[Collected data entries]
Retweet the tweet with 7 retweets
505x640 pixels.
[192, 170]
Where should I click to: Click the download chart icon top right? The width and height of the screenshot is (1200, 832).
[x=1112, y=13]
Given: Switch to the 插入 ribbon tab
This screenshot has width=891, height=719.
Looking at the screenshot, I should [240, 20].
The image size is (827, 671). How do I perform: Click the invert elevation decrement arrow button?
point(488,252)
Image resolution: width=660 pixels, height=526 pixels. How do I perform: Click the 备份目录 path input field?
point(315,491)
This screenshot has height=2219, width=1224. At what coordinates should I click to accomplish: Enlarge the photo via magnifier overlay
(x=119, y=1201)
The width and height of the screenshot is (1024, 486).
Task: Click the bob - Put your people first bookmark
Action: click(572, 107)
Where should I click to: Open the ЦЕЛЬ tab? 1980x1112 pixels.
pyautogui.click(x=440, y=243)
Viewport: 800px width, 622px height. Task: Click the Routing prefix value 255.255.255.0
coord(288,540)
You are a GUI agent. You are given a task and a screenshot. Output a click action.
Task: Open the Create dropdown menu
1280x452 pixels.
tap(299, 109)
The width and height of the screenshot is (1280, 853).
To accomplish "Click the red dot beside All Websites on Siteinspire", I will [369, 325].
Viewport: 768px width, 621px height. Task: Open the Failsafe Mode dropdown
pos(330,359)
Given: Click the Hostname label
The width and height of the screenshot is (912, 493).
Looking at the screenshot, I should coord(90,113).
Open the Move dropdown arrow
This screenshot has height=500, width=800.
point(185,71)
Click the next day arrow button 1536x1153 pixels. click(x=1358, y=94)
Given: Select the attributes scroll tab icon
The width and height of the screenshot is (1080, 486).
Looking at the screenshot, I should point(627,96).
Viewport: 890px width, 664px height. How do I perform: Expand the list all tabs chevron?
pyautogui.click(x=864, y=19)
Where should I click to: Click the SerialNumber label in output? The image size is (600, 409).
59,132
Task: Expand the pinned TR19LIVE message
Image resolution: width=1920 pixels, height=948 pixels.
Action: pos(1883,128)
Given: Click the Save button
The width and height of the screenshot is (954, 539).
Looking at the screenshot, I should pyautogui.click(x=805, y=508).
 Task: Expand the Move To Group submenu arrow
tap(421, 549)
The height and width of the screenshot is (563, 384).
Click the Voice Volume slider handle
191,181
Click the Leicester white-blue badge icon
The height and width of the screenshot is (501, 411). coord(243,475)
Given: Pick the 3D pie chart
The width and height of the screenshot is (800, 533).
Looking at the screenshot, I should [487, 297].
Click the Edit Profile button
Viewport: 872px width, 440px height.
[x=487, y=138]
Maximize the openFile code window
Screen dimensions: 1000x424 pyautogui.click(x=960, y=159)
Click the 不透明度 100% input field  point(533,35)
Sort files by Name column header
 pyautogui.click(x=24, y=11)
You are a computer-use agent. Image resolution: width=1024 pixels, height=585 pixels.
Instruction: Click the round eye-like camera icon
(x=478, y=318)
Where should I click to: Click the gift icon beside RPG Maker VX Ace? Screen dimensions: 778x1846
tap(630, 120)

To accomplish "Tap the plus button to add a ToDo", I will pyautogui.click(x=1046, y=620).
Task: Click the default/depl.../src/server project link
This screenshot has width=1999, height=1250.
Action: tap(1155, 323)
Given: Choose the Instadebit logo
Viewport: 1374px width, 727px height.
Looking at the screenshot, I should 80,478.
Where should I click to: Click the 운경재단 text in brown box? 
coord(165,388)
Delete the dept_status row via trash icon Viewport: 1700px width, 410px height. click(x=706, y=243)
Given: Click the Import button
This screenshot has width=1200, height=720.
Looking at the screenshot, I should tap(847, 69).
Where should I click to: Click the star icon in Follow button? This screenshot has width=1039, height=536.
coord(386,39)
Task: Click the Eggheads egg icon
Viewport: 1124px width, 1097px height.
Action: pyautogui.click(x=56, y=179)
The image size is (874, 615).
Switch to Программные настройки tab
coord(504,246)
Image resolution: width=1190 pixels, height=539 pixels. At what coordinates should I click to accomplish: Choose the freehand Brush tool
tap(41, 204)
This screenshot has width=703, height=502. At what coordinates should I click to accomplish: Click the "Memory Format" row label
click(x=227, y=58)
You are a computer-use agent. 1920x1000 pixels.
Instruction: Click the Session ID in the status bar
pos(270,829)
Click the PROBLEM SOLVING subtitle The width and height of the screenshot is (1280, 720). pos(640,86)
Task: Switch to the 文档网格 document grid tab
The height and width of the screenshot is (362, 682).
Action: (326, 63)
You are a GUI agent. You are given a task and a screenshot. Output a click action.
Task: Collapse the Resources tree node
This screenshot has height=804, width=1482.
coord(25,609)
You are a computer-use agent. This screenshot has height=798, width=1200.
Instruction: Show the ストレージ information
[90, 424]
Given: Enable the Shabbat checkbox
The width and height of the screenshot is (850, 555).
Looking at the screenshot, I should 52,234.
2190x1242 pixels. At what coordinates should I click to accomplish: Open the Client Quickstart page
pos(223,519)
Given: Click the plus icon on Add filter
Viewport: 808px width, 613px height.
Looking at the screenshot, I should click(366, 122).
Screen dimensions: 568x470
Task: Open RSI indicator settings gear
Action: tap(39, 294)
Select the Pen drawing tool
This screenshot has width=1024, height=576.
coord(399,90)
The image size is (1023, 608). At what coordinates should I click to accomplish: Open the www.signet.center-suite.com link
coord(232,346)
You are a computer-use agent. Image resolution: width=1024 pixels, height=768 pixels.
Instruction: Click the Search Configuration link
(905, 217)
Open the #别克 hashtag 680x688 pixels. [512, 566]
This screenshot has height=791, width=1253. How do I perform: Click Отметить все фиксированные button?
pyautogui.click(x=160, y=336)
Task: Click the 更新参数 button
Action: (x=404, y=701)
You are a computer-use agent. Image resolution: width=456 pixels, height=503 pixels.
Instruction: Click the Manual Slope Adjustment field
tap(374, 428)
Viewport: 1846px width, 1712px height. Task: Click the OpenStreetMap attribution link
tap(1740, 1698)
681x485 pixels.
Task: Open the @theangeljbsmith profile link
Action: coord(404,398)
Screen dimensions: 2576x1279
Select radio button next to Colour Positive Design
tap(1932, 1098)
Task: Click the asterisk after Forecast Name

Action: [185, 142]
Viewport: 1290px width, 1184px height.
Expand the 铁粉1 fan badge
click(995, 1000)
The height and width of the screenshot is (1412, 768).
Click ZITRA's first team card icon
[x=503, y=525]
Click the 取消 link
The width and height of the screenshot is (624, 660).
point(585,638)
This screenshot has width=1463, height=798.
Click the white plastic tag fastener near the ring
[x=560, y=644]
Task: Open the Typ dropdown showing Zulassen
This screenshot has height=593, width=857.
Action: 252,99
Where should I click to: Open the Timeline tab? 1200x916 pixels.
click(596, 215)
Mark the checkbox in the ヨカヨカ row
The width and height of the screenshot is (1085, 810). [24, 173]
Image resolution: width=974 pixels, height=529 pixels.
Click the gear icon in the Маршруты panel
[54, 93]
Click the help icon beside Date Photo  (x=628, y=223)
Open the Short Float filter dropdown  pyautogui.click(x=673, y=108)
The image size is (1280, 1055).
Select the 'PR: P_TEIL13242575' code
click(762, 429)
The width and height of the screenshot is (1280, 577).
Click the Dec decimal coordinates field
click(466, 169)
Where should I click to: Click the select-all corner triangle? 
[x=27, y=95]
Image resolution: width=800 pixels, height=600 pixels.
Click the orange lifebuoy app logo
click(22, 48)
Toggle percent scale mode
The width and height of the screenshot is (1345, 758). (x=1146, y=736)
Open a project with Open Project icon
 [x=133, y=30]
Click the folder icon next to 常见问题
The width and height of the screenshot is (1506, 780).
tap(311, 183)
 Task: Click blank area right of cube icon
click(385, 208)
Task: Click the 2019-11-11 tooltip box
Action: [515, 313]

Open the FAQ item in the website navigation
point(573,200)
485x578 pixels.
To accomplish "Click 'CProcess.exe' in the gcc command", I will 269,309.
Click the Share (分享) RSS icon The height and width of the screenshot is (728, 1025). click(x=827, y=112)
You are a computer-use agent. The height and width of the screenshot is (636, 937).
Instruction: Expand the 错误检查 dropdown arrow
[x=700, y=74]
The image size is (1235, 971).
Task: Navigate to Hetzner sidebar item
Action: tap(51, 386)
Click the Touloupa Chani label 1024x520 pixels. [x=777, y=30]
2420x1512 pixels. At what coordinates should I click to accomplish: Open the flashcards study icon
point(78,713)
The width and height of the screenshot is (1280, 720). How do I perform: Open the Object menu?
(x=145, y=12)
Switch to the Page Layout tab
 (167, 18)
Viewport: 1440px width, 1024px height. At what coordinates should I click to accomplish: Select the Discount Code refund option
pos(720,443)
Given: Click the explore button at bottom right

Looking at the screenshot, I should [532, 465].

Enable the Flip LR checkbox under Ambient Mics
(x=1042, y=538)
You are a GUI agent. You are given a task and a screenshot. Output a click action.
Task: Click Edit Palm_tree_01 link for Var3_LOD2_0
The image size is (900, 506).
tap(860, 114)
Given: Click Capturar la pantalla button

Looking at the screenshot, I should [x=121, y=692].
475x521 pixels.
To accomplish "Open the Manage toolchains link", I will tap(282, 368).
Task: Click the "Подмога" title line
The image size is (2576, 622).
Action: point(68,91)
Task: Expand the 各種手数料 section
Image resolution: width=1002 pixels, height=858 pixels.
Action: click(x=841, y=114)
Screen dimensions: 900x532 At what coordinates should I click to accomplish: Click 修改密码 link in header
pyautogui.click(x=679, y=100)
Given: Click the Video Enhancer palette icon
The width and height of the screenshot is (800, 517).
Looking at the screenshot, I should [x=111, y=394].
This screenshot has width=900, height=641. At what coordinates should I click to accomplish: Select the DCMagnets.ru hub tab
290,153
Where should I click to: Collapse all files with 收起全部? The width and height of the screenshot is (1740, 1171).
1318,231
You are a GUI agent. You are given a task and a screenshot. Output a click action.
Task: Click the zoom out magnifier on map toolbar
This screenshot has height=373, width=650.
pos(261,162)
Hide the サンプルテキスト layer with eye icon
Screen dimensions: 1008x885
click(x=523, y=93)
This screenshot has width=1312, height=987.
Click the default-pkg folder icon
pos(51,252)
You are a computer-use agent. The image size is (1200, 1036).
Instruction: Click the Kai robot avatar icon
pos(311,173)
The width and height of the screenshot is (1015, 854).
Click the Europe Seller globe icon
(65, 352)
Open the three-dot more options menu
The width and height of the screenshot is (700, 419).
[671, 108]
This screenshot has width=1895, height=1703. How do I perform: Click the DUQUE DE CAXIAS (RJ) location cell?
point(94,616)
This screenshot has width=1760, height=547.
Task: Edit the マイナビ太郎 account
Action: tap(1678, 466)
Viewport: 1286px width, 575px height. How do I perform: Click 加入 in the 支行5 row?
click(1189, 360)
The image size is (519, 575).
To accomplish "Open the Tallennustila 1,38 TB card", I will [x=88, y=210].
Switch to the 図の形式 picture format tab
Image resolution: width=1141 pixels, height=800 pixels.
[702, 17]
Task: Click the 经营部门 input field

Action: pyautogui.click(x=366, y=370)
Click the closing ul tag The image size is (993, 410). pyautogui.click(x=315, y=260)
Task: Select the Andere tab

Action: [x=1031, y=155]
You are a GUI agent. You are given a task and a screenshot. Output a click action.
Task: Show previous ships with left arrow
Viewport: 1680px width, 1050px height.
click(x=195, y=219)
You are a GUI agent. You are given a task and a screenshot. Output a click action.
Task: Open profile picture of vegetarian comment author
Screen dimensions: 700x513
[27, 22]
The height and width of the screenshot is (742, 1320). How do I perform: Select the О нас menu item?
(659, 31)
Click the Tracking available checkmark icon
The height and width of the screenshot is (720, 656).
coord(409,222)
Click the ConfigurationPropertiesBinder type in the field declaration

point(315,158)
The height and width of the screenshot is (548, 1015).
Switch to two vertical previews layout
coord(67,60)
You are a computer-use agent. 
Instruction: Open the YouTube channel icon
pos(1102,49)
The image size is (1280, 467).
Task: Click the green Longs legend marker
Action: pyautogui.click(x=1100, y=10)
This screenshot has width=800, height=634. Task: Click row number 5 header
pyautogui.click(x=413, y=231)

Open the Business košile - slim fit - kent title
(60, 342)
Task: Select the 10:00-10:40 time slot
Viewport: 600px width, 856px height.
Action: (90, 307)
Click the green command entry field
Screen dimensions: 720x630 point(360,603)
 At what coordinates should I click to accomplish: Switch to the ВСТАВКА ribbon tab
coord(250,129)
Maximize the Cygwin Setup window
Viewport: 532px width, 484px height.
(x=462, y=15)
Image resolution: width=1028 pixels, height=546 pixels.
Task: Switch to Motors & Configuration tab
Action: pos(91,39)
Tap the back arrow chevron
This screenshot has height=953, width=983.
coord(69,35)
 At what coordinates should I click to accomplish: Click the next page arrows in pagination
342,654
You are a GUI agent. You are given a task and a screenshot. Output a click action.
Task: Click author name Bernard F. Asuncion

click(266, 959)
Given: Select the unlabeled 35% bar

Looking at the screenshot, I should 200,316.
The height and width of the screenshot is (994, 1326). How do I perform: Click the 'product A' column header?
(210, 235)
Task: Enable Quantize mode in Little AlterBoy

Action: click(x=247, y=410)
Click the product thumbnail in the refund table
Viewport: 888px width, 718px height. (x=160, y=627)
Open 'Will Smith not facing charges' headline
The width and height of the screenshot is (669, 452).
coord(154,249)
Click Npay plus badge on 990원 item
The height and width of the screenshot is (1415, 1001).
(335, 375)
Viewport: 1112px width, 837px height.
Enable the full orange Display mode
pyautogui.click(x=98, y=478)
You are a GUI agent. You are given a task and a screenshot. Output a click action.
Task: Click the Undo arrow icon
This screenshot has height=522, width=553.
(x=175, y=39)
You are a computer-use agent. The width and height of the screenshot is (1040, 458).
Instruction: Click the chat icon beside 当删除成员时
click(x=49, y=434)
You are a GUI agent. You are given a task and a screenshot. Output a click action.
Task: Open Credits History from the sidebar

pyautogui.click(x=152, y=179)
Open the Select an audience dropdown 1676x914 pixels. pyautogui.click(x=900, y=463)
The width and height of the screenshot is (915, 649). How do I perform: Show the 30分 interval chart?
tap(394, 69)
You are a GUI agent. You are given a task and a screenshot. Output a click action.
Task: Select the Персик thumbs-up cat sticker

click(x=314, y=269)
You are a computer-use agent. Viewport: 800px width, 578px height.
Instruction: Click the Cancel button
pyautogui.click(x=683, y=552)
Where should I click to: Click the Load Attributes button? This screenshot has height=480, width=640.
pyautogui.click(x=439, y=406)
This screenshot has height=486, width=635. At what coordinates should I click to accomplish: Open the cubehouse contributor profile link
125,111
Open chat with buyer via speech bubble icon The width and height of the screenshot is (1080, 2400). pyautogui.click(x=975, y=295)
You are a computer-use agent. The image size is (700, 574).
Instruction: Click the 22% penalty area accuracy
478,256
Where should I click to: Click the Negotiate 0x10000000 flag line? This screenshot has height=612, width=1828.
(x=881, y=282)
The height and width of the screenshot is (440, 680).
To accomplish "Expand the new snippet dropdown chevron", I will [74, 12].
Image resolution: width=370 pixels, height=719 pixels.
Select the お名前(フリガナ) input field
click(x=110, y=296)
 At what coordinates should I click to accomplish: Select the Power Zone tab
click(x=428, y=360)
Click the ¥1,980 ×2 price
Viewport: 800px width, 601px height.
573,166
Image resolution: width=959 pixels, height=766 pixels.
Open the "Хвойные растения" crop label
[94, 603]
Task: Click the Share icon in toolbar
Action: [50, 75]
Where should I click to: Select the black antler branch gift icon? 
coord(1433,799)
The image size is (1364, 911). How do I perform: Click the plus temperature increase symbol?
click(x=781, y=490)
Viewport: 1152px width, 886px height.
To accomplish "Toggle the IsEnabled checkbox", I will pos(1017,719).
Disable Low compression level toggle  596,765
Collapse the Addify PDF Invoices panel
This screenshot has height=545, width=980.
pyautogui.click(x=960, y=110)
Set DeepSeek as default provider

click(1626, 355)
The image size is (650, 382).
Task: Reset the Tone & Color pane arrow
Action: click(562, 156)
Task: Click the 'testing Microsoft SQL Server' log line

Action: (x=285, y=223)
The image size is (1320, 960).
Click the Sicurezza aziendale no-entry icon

Task to complete →
Would you please repeat exactly the lines above, starting at the line with "Task: Click author name Bernard F. Asuncion" and stopping at the line with "You are a computer-use agent. The width", both included?

Response to the exercise →
Task: Click author name Bernard F. Asuncion

click(266, 959)
Given: Select the unlabeled 35% bar

Looking at the screenshot, I should 200,316.
The height and width of the screenshot is (994, 1326). How do I perform: Click the 'product A' column header?
(210, 235)
Task: Enable Quantize mode in Little AlterBoy

Action: click(x=247, y=410)
Click the product thumbnail in the refund table
Viewport: 888px width, 718px height. (x=160, y=627)
Open 'Will Smith not facing charges' headline
The width and height of the screenshot is (669, 452).
coord(154,249)
Click Npay plus badge on 990원 item
The height and width of the screenshot is (1415, 1001).
(335, 375)
Viewport: 1112px width, 837px height.
Enable the full orange Display mode
pyautogui.click(x=98, y=478)
You are a GUI agent. You are given a task and a screenshot. Output a click action.
Task: Click the Undo arrow icon
This screenshot has height=522, width=553.
(x=175, y=39)
You are a computer-use agent. The width and height of the screenshot is (1040, 458).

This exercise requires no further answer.